Taiwan is a key asset in the US’ ongoing “strategic competition” with China and one that it cannot afford to lose, an academic told a seminar in Taipei yesterday.
Despite US President Donald Trump’s repeated refusal to openly commit to Taiwan’s defense in the event of a Chinese invasion, the US Congress has maintained its decades-long bipartisan support for Taiwan, said Lin Wen-cheng (林文程), a professor at National Sun Yat-sen University’s Institute of China and Asia-Pacific Studies.
Taiwan’s strategic importance to the US in the first island chain, coupled with its global dominance in the semiconductor industry, means Washington cannot afford to lose Taiwan to China if it wants to prevail in the US-Sino competition, Lin said.
Photo: I-Hwa Cheng, Bloomberg
That structural bilateral “strategic competition” and confrontation would continue for decades to come, he said at the seminar on Taiwan-US-China trilateral relations.

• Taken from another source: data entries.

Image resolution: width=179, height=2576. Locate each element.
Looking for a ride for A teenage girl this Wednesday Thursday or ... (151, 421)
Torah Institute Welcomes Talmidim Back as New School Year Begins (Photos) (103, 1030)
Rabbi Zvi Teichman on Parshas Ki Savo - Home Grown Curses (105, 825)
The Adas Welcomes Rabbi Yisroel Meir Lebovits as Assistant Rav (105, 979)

Meanwhile, Wang Hung-jen (王宏仁), a professor in National Cheng Kung University’s Department of Political Science, warned that Trump’s reluctance to commit to Taiwan’s defense and his change of stance on Ukraine could send the wrong message to Chinese President Xi Jinping (習近平), potentially resulting in an increase in Beijing’s pressure on Taipei.
The approach by the US could lead to Xi making hasty decisions and aggressive moves, including military action against Taiwan, Wang said.
On Tuesday last week, Trump again refused to make clear his stance on protecting Taiwan from a hypothetical takeover by China when asked by a reporter during a Cabinet meeting whether it was his policy that China would never take Taiwan by force while he is president.
“I never comment on that,” Trump said. “I don’t comment on it because I don’t want to ever put myself in that position.”
Trump also reiterated that he has a “great relationship” with Xi and said that Washington welcomes good relations with Beijing.
Before Trump was inaugurated, he said in an interview on NBC in December last year that he would “never say” if the US was committed to defending Taiwan against China.
Trump’s stance on the cross-strait issue is a departure from that of his predecessor, former US president Joe Biden, who had said unequivocally on several occasions that he would commit US troops in the event of a conflict in the Taiwan Strait.